En novembre 2013, le ministère français de l'Enseignement supérieur et de la Recherche signait un contrat de 172 millions € avec Elsevier « pour un périmètre de 476 universités et établissements hospitaliers ». « [L]'absence totale de transparence quant au choix du fournisseur (pourquoi Elsevier en particulier ?) et la non-mise en concurrence du marché entre plusieurs acteurs (pour un tel montant, une ouverture de marché public est obligatoire) » avaient été pointées par Rue89, qui y voyait là un scandale universitaire, au moment où les budgets des universités sont rabotés, et où l'open access constitue une alternative économique viable.
De plus, Elsevier est l'un des éditeurs les moins enclins à l'accès ouvert aux publications scientifiques, et l'a notamment prouvé aux Pays-Bas, où les négociations avec les autorités universitaires et académiques sont au point mort.
Pour constituer le programme des 4 jours, Reed Exposition a travaillé seul : « Il était difficile d'organiser des partenariats avec fédérations ou associations pour BibliDoc, car nous couvrons volontairement un spectre très large. Nous nous adressons aux bibliothécaires des communes, à ceux des établissements départementaux, des comités d'entreprises, aux documentalistes... Les organisations professionnelles ont été prévenues de notre initiative, et elles sont invitées à faire part de leurs idées », souligne Bertrand Morisset.
« Il s'agit de la première année sous ce format, et nous voulons travailler avec les organisations professionnelles. BibliDoc ne se substitue à rien, et ne cherche pas à faire concurrence à d'autres congrès », ajoute-t-il pour calmer le jeu. « BibliDoc a aussi pour vocation de mettre en avant de jeunes maisons d'édition, qui viendront présenter leurs catalogues et évoquer la prescription avec les bibliothécaires. »
Les conférences des autres années consacrées aux bibliothécaires rassemblaient entre 500 et 800 professionnels, mais le Salon constitue aussi un point de rencontre important avec les éditeurs, assure le commissaire général. « Nos exposants éditeurs sont très intéressés par les bibliothèques. Elles sont considérées comme un canal commercial important, un outil de culture populaire. Ce sont les bibliothécaires qui font lire les jeunes et les enfants, avant les écoles. »
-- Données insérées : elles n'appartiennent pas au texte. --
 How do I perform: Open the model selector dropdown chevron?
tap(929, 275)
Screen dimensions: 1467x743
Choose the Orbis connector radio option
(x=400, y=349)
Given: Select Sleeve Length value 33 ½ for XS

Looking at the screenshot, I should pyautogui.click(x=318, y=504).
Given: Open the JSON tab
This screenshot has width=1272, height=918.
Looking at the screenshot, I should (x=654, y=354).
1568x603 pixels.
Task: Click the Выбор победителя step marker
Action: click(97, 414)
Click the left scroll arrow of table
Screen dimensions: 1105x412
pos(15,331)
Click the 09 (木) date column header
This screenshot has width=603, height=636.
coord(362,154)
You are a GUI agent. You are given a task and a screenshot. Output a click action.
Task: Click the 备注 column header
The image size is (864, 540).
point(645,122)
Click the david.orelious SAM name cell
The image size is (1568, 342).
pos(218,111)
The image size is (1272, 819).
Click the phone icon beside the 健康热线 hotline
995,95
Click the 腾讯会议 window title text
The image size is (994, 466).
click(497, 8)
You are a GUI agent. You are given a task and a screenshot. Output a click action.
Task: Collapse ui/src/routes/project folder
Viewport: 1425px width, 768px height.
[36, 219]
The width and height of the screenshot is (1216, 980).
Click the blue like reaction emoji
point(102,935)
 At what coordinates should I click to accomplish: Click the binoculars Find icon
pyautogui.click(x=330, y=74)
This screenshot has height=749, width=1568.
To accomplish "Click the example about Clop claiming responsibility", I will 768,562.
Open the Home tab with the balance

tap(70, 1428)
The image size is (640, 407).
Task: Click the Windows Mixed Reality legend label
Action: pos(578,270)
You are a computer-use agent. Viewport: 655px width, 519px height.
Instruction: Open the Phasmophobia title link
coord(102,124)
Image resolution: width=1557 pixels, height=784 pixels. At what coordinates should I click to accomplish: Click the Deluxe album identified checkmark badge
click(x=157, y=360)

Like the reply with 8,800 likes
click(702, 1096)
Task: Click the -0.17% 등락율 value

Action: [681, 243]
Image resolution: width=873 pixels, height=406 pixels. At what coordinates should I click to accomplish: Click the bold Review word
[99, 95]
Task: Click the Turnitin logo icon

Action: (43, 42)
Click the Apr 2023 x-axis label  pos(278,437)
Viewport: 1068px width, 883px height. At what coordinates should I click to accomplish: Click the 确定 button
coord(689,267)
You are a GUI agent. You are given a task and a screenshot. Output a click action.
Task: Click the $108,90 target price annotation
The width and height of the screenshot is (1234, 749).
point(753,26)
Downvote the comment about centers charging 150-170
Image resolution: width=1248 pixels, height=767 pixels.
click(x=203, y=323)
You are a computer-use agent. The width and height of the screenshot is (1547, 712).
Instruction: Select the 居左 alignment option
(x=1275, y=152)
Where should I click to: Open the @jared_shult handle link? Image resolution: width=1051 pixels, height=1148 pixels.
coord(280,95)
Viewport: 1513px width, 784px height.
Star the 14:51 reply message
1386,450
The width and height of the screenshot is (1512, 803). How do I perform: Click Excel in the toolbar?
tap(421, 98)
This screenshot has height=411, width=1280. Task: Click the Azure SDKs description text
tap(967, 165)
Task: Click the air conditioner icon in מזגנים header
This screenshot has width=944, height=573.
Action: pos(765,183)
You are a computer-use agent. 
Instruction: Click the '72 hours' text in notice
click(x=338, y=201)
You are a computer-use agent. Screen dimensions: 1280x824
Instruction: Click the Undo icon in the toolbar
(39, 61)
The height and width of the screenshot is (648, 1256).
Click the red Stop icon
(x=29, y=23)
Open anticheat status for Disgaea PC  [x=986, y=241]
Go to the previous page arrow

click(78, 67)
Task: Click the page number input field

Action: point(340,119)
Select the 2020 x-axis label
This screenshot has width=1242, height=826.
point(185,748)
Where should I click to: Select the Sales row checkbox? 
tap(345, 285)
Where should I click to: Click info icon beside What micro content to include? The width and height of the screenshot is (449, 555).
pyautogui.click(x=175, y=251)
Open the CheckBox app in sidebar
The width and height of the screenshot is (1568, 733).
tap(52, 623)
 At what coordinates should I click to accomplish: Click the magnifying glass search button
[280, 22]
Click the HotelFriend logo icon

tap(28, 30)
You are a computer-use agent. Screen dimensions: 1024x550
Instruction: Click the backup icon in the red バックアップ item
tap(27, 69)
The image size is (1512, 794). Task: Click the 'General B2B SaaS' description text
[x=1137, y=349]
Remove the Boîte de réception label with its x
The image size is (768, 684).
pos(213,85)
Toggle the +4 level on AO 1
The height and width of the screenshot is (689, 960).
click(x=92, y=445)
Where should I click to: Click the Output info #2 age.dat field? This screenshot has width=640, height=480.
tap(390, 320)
Certains bibliothécaires estiment au contraire que le Salon ne constituait plus la plateforme idéale pour rencontrer les éditeurs sur les stands, en raison de son côté grand public.
Le commissaire général du Salon du Livre de Paris se dit « satisfait » des réservations enregistrées pour BibliDoc. 200 places devraient être réservées sous peu, avec un maximum de 400 disponibles. Pour cette première édition, les rencontres ne seront proposées qu'en français, en raison de « sujets essentiellement francophones », avec une traduction pour les bibliothécaires de l'international possible pour les prochaines éditions, en cas de succès.